## Start Text section

This Addendum comprises a variation, and is supplemental to, the Master Subscription Agreement (the “MSA”) for the provision of the services as set out in the MSA (the “Services”). In the event of any conflict between the MSA and this Addendum, the terms and conditions of this Addendum shall control. Except to the extent expressly superseded or modified in this Addendum, the terms and conditions of the MSA will apply to this Addendum and remain in full force and effect.
By entering into the MSA, Customer enters into this DPA, and the Standard Contractual Clauses (as applicable and as defined below) on behalf of itself and, to the extent required under Applicable Privacy Law, in the name and on behalf of its Affiliates (if any) permitted to use the Services.
Unless otherwise provided, a capitalised term that is not defined in this Addendum shall have the meaning given to it in the MSA and the words and expressions in, and the rules of interpretation of, the MSA shall have the same meaning in this Addendum.
- “Applicable EU Law” means any applicable law of the European Union (or the law of one or more of the Member States of the European Union).
- “California Privacy Law” means, as applicable, the California Consumer Privacy Act and related regulations and, when effective, the California Privacy Rights Act and related regulations.
- “CPA” means, when effective, the Colorado Privacy Act and related regulations.
- “Personal Information” means any information relating to an identified or identifiable natural person.
- “PIPEDA” means the Personal Information Protection and Electronic Documents Act, SC 2000, c.5.
- “Privacy Breach” means a breach of security leading to the accidental or unlawful destruction, loss, alteration, theft, or unauthorized access to or disclosure of Personal Information.

## End Text section
## Start Provided data

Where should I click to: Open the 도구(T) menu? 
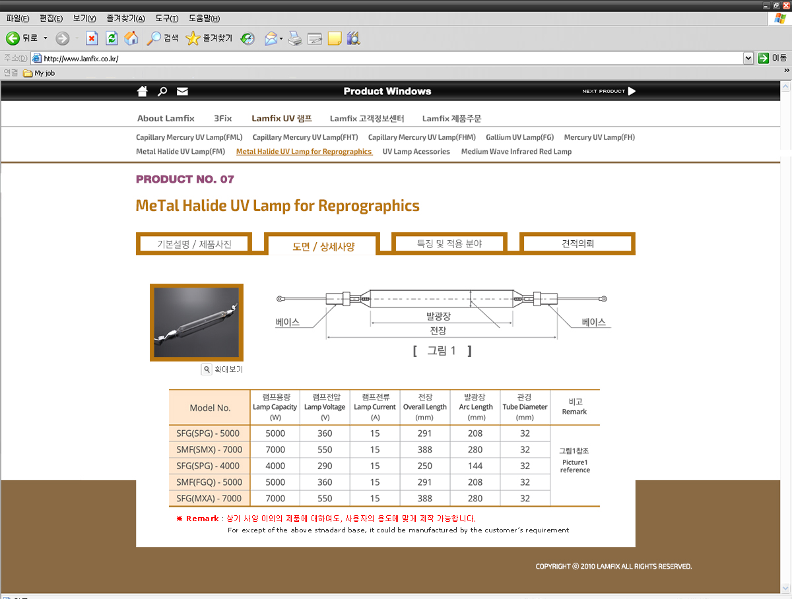coord(168,18)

## End Provided data

*Task instructions*
- a) In the data processing addendum, rewrite the passage between "By entering into" and "the European Union).", inclusive, putting "Client" in place of "Customer".
- b) Which terms does the data processing addendum define in its list of definitions?
- c) Continue the data processing addendum from the point at which it stops.

*Solved problems*
- a)
By entering into the MSA, Client enters into this DPA, and the Standard Contractual Clauses (as applicable and as defined below) on behalf of itself and, to the extent required under Applicable Privacy Law, in the name and on behalf of its Affiliates (if any) permitted to use the Services.
Unless otherwise provided, a capitalised term that is not defined in this Addendum shall have the meaning given to it in the MSA and the words and expressions in, and the rules of interpretation of, the MSA shall have the same meaning in this Addendum.
- “Applicable EU Law” means any applicable law of the European Union (or the law of one or more of the Member States of the European Union).

- b)
- Applicable EU Law
- California Privacy Law
- CPA
- Personal Information
- PIPEDA
- Privacy Breach

- c)
- “Privacy Laws” means any law, statute, declaration, decree, directive, legislative enactment, order, ordinance, regulation or other binding restriction (as amended, consolidated or re-enacted from time to time) governing the Processing or protection of Personal Information, including for example, and without limitation, EU GDPR and Directive 2002/58/EC, UK GDPR, PIPEDA, California Privacy Law, the VCDPA, and the CPA.
- “Processing”, “Processed” or “Process” means any operation or set of operations which is performed on Personal Information or on sets of Personal Information, whether or not by automated means, such as but not limited to collection, use, modification, retrieval, disclosure, retention, storage, deletion and/or management of Personal Information.
- “Standard Contractual Clauses” or the “SCCs” means (i) where the GDPR applies, the standard contractual clauses adopted by the European Commission in its Implementing Decision (EU) 2021/91 of 4 June 2021 (the “EU SCCs”); or (ii) where UK Privacy Laws apply, the standard data protection clauses adopted pursuant to or permitted under Article 46 of the UK GDPR (the “UK SCCs”).
- “UK GDPR” means the EU GDPR as it forms part of the law of England and Wales, Scotland and Northern Ireland by virtue of section 3 of the European Union (Withdrawal) Act 2018 (and see section 205(4)) and the UK Data Protection Act 2018 (as amended).
- “VCDPA” means, when effective, the Virginia Consumer Data Protection Act.
- Data Processing and Security Responsibilities
- Customer and CFI shall each comply with all Privacy Laws that apply to it in relation to any Personal Information Processed in connection with this Addendum, as set out in Annex A to this Addendum. The Parties acknowledge and agree that Customer is a controller or business (as applicable) of the Personal Information covered by this Addendum, CFI shall be a processor or service provider (as applicable) processing Personal Information on behalf of the Customer.
- Customer agrees that it has:
- obtained and shall continue to obtain all consents necessary, and provided all necessary notices and otherwise has and continues to have all necessary authority to permit CFI to perform its obligations and exercise its rights under this Addendum, and shall inform CFI immediately if any such consents are withdrawn;
- except as provided by this Addendum, Customer is responsible for its secure use of the Services, including securing its account authentication credentials, protecting the security of Personal Information when in transit to and from the Services and taking any appropriate steps to securely encrypt or backup any Personal Information processed in connection with the Services.
- ensured and shall continue to ensure that all Personal Information Processed by CFI is adequate, relevant, accurate and up-to-date, and limited to what is necessary to permit CFI to perform its obligations and exercise its rights under this Addendum;
- its processing instructions will not cause CFI to be in breach of Privacy Laws.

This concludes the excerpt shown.